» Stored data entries
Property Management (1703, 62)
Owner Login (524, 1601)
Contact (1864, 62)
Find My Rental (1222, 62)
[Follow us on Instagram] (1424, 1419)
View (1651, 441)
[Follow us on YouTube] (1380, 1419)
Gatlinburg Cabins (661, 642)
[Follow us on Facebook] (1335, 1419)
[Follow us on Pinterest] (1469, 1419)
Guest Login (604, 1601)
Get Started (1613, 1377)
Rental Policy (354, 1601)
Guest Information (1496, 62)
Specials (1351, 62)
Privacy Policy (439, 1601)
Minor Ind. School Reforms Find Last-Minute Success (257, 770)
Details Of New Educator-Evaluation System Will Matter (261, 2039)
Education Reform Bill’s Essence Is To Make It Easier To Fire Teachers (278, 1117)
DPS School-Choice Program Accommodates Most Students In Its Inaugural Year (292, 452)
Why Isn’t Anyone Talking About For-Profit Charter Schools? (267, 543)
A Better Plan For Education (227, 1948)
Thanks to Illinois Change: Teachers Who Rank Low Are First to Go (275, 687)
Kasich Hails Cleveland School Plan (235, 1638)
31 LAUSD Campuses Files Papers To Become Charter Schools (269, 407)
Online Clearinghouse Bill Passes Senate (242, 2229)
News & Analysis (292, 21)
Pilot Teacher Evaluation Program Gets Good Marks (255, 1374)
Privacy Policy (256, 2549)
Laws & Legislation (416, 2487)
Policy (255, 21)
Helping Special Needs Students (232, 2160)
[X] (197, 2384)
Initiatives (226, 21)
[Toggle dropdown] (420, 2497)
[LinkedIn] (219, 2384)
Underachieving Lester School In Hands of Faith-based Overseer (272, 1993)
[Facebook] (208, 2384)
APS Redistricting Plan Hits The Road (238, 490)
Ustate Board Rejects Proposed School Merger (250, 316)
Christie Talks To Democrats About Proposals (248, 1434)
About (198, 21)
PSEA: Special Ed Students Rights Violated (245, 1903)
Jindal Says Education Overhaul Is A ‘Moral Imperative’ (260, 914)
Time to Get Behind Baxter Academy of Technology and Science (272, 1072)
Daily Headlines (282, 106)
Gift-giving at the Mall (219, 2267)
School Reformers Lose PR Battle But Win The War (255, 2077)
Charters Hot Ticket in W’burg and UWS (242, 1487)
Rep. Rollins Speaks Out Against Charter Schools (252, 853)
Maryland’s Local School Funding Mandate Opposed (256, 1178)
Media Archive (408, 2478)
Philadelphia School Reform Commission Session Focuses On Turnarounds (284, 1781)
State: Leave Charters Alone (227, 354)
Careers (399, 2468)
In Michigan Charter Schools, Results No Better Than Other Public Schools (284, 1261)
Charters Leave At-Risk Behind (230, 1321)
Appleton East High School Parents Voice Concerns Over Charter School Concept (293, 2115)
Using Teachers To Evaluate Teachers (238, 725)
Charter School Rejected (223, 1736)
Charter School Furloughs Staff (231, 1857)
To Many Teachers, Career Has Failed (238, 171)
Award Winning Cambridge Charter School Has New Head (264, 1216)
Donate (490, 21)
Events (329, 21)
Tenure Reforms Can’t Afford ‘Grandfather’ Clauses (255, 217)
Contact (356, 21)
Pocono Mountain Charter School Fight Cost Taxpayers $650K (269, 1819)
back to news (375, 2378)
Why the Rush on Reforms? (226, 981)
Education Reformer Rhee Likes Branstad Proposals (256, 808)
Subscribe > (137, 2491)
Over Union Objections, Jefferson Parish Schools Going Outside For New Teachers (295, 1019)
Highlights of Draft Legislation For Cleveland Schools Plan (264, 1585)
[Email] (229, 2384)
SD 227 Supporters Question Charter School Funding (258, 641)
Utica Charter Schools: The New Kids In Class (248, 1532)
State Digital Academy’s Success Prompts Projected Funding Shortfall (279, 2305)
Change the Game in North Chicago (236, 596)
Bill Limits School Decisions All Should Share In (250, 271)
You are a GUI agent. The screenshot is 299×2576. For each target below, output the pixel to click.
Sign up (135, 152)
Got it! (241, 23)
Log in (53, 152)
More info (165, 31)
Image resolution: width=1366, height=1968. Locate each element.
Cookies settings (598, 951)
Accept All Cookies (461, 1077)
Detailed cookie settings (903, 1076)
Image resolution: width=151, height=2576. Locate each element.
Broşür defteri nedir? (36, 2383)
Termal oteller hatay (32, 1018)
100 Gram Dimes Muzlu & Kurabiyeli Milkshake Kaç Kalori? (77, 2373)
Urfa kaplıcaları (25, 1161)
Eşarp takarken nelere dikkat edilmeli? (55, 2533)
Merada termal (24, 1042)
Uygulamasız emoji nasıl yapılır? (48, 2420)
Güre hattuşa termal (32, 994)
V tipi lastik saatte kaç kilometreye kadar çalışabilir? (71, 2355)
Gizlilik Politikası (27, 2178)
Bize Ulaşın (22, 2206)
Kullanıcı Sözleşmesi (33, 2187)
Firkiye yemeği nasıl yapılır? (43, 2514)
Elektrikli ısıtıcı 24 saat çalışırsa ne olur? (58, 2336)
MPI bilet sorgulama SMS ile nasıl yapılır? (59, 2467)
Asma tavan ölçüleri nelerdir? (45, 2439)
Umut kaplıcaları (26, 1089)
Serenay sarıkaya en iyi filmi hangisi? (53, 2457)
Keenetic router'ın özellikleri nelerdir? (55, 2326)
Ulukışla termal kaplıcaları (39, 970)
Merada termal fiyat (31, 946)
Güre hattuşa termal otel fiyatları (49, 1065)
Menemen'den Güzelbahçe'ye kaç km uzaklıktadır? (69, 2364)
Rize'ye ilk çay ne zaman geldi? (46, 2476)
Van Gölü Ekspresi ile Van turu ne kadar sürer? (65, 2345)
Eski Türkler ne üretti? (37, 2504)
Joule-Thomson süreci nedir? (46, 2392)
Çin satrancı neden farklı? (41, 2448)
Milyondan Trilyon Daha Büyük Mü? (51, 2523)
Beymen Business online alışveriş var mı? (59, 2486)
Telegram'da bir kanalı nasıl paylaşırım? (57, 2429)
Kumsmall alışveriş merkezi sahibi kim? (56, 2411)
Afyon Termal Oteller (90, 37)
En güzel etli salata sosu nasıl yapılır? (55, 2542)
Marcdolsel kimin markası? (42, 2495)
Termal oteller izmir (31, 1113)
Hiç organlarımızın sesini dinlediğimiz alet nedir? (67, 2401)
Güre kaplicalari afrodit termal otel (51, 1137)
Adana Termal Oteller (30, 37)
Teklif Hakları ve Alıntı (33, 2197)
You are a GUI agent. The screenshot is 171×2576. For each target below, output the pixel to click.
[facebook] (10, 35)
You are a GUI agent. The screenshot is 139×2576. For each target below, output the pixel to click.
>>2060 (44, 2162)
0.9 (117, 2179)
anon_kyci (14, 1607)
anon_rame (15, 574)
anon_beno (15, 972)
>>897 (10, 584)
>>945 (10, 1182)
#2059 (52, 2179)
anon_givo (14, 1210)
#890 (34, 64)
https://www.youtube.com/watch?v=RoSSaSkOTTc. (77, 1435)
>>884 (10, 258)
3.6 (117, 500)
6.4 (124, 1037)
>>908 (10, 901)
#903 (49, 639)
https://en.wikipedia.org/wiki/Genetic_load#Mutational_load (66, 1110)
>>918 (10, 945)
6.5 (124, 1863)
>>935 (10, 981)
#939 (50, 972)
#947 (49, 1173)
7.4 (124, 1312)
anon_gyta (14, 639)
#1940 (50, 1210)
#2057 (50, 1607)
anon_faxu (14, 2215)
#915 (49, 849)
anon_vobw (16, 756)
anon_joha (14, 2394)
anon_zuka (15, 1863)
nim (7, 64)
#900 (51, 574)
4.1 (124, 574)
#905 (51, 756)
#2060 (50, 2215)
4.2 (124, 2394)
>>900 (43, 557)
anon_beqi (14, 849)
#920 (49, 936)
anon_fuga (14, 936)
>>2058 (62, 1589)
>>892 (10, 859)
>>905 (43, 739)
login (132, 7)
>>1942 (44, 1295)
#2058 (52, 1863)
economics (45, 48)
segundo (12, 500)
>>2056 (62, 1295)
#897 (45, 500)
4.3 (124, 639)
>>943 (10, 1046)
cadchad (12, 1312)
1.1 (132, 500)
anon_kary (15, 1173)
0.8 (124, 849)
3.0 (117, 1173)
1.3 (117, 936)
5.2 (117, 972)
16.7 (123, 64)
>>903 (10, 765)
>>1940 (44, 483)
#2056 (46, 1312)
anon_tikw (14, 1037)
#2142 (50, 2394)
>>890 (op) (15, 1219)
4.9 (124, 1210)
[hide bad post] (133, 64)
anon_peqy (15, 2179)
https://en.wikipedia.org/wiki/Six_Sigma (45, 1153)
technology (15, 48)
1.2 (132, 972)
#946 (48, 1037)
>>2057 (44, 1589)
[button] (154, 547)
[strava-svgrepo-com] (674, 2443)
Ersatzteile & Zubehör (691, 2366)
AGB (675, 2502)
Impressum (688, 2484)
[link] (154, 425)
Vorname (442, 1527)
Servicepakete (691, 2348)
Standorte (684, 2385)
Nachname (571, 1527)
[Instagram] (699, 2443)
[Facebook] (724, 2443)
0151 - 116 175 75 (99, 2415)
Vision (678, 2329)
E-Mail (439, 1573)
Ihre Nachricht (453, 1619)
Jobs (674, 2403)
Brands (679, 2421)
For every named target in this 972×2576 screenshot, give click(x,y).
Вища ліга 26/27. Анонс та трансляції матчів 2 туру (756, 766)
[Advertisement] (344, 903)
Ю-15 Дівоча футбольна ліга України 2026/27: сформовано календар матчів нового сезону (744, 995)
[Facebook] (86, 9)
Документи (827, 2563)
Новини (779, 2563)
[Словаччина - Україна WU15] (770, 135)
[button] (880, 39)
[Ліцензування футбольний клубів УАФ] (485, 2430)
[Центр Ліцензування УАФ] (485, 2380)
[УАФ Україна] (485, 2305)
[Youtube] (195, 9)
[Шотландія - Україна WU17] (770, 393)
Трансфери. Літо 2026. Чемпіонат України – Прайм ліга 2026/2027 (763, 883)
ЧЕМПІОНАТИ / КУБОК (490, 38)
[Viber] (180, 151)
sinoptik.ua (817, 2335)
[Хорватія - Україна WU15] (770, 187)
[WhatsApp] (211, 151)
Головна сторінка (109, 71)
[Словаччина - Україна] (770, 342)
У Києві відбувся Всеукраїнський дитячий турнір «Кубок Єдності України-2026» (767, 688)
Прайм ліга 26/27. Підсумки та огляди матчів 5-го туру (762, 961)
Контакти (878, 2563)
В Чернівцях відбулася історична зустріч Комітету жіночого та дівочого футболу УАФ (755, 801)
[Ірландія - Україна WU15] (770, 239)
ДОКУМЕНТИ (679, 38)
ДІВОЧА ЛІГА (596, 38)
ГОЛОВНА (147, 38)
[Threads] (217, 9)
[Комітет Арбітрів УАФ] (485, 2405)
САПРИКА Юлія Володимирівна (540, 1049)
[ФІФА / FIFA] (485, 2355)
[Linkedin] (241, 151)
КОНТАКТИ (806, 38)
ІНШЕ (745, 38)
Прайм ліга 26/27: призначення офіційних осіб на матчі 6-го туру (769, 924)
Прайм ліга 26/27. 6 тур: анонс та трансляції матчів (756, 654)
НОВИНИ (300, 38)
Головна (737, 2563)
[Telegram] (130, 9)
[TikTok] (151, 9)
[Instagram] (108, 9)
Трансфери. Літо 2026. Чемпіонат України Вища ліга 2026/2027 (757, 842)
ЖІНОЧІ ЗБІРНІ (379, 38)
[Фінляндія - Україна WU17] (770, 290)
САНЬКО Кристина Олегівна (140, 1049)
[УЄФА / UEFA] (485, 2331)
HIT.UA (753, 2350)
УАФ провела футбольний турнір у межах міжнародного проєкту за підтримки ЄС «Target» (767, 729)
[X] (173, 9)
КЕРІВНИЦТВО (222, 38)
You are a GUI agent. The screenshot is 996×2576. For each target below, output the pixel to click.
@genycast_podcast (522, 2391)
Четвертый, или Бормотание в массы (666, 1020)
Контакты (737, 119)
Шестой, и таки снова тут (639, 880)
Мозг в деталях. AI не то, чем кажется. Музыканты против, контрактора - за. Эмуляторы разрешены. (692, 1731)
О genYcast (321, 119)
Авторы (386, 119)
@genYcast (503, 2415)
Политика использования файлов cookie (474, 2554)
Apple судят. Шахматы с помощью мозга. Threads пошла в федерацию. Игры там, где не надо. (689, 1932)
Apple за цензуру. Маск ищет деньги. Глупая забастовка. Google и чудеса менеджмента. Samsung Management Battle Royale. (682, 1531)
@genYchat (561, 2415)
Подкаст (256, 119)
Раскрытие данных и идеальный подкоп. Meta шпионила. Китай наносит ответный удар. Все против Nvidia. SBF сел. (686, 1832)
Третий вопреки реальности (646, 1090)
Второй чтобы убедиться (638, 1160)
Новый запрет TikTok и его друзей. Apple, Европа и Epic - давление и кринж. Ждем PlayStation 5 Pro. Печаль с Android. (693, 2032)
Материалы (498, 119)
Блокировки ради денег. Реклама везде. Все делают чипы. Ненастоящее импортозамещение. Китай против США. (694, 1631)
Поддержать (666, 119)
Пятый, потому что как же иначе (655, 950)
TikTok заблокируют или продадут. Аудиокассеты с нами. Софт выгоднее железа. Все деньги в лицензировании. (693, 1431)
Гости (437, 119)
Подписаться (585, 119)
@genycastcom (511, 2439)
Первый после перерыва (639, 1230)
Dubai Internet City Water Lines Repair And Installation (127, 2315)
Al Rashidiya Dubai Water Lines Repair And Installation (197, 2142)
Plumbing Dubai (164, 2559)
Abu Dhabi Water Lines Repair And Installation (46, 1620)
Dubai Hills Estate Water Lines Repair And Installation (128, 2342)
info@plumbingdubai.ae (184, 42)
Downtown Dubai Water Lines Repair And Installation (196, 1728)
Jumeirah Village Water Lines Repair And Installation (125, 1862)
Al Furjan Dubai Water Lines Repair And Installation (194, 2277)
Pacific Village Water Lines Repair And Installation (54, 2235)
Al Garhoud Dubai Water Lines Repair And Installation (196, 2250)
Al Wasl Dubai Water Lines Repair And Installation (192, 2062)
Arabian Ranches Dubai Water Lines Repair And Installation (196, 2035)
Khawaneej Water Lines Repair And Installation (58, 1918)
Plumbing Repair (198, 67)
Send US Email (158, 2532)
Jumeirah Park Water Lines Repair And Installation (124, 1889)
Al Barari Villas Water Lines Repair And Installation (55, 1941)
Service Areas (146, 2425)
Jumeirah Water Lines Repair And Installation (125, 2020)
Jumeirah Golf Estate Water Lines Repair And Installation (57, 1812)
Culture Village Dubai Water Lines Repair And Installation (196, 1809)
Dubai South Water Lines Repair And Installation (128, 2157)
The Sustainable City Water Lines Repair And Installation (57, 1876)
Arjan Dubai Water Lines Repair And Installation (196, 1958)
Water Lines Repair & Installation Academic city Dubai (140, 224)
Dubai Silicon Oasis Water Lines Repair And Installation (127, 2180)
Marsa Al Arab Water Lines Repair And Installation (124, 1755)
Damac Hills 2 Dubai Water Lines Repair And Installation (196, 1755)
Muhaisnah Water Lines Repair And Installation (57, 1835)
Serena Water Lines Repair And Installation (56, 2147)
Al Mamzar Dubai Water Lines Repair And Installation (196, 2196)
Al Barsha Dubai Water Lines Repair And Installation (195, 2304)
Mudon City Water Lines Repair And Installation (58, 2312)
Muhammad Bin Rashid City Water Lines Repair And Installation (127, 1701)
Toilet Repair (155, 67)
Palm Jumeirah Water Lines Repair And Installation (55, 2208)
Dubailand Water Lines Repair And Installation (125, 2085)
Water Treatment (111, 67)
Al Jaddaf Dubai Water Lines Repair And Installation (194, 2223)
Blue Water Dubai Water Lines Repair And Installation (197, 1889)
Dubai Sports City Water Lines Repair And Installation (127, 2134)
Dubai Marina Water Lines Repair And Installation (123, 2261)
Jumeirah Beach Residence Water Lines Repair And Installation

» Required work
Only the lines above from the line with "ЖІНОЧІ ЗБІРНІ (379, 38)" to the line with "КЕРІВНИЦТВО (222, 38)", those two lines included, should be reproduced exactly.

» Result
ЖІНОЧІ ЗБІРНІ (379, 38)
[Фінляндія - Україна WU17] (770, 290)
САНЬКО Кристина Олегівна (140, 1049)
[УЄФА / UEFA] (485, 2331)
HIT.UA (753, 2350)
УАФ провела футбольний турнір у межах міжнародного проєкту за підтримки ЄС «Target» (767, 729)
[X] (173, 9)
КЕРІВНИЦТВО (222, 38)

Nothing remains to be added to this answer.